● Available data:
--------

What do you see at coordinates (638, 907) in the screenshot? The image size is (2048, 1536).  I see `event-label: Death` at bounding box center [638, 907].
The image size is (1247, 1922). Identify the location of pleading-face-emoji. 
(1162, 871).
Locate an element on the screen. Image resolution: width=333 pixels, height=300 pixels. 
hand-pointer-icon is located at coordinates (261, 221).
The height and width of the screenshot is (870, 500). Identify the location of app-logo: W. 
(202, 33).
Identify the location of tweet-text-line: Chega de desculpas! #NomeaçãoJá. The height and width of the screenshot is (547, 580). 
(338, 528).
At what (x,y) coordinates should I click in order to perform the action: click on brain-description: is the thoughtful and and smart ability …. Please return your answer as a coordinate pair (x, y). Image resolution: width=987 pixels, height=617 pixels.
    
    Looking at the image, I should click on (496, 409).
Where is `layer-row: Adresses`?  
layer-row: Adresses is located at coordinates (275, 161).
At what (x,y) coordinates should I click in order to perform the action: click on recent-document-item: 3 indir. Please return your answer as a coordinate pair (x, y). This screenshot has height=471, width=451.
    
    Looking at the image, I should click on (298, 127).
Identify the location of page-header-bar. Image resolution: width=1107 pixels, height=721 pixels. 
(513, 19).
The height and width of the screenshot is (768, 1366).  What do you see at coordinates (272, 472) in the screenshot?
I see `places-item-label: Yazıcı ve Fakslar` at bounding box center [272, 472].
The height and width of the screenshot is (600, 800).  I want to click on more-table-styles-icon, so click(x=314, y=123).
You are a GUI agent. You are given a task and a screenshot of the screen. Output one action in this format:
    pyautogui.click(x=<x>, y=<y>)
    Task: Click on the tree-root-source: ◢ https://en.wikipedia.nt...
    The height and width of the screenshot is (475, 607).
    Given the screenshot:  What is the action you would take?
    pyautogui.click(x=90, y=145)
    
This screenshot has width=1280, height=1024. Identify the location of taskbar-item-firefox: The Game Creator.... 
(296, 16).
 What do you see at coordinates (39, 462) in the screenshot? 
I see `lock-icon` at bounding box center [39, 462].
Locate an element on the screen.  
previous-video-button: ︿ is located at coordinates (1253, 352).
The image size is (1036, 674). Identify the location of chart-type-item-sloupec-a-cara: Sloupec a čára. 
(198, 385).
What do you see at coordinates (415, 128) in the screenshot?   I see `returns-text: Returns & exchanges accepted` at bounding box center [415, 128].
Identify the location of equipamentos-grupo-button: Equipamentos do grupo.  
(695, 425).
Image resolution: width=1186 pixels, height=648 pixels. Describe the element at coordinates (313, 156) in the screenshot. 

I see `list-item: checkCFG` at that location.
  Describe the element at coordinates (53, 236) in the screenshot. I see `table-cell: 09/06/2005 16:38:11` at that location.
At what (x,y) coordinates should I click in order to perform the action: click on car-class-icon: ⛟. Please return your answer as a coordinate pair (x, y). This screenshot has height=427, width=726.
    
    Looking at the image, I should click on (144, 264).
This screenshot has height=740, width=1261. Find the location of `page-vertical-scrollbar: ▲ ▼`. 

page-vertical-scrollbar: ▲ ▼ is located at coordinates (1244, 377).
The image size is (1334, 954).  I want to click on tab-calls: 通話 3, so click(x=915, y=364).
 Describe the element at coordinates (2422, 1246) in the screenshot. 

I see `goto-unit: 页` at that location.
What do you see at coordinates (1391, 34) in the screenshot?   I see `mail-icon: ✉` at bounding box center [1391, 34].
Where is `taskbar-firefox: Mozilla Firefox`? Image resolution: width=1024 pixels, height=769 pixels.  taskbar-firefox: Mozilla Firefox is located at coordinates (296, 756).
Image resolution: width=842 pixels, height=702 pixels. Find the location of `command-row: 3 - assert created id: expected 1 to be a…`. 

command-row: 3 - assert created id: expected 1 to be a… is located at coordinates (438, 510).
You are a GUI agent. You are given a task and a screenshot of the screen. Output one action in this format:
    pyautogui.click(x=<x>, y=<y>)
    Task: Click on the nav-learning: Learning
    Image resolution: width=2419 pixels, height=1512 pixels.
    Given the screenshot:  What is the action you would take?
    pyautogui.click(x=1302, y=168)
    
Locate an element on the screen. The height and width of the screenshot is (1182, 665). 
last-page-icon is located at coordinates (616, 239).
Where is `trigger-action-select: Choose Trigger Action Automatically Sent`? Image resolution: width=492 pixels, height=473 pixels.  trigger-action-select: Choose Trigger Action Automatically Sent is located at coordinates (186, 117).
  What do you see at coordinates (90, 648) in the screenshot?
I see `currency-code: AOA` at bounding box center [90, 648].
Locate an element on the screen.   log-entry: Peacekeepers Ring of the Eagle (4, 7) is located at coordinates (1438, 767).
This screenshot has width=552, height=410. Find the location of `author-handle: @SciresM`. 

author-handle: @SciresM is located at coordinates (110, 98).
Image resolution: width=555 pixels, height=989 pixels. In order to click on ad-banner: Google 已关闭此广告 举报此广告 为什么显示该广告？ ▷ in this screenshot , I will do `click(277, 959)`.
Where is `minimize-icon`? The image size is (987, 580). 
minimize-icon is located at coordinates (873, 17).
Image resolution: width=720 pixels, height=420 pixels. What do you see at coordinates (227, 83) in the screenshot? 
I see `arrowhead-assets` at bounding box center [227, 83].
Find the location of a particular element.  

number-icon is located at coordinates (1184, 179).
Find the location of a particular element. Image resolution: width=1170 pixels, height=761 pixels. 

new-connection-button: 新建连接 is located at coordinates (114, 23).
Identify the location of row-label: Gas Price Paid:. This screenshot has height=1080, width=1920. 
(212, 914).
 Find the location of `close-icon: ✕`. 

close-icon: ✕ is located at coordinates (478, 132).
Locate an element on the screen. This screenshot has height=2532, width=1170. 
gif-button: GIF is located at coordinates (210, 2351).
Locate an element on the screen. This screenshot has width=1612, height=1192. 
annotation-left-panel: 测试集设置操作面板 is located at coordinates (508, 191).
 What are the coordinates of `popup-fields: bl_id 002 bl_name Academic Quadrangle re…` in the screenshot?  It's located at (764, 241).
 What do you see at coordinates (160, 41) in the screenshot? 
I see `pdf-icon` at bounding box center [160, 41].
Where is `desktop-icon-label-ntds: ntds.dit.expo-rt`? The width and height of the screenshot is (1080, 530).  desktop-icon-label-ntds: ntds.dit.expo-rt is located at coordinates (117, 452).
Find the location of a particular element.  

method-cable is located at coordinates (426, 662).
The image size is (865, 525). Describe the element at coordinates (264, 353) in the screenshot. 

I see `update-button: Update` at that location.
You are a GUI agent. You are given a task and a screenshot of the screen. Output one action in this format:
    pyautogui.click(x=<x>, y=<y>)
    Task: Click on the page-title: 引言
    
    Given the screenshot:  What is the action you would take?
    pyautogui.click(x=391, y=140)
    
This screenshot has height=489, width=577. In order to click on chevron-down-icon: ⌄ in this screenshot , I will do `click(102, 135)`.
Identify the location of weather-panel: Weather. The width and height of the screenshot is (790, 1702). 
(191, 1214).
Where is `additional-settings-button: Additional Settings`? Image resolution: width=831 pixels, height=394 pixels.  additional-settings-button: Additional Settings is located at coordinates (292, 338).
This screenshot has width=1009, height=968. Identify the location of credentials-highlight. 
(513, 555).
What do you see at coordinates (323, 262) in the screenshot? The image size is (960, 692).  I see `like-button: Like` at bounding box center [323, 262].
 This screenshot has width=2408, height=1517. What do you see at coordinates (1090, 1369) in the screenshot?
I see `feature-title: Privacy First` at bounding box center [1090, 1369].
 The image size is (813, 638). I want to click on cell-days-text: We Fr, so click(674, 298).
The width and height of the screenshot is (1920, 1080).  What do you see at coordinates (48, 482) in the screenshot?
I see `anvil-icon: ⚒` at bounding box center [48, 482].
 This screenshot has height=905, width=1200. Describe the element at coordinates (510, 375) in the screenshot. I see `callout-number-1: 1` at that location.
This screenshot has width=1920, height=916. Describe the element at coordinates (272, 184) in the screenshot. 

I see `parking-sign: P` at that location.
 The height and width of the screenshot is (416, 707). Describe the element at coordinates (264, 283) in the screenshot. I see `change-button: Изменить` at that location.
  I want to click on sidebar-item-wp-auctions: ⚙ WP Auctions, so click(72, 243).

--------

● Exercise directions: Echo the lines from the one containing "The image size is (1036, 674)." through the one containing "(695, 425).", both included.

● Answer space:
The image size is (1036, 674). Identify the location of chart-type-item-sloupec-a-cara: Sloupec a čára. 
(198, 385).
What do you see at coordinates (415, 128) in the screenshot?   I see `returns-text: Returns & exchanges accepted` at bounding box center [415, 128].
Identify the location of equipamentos-grupo-button: Equipamentos do grupo.  
(695, 425).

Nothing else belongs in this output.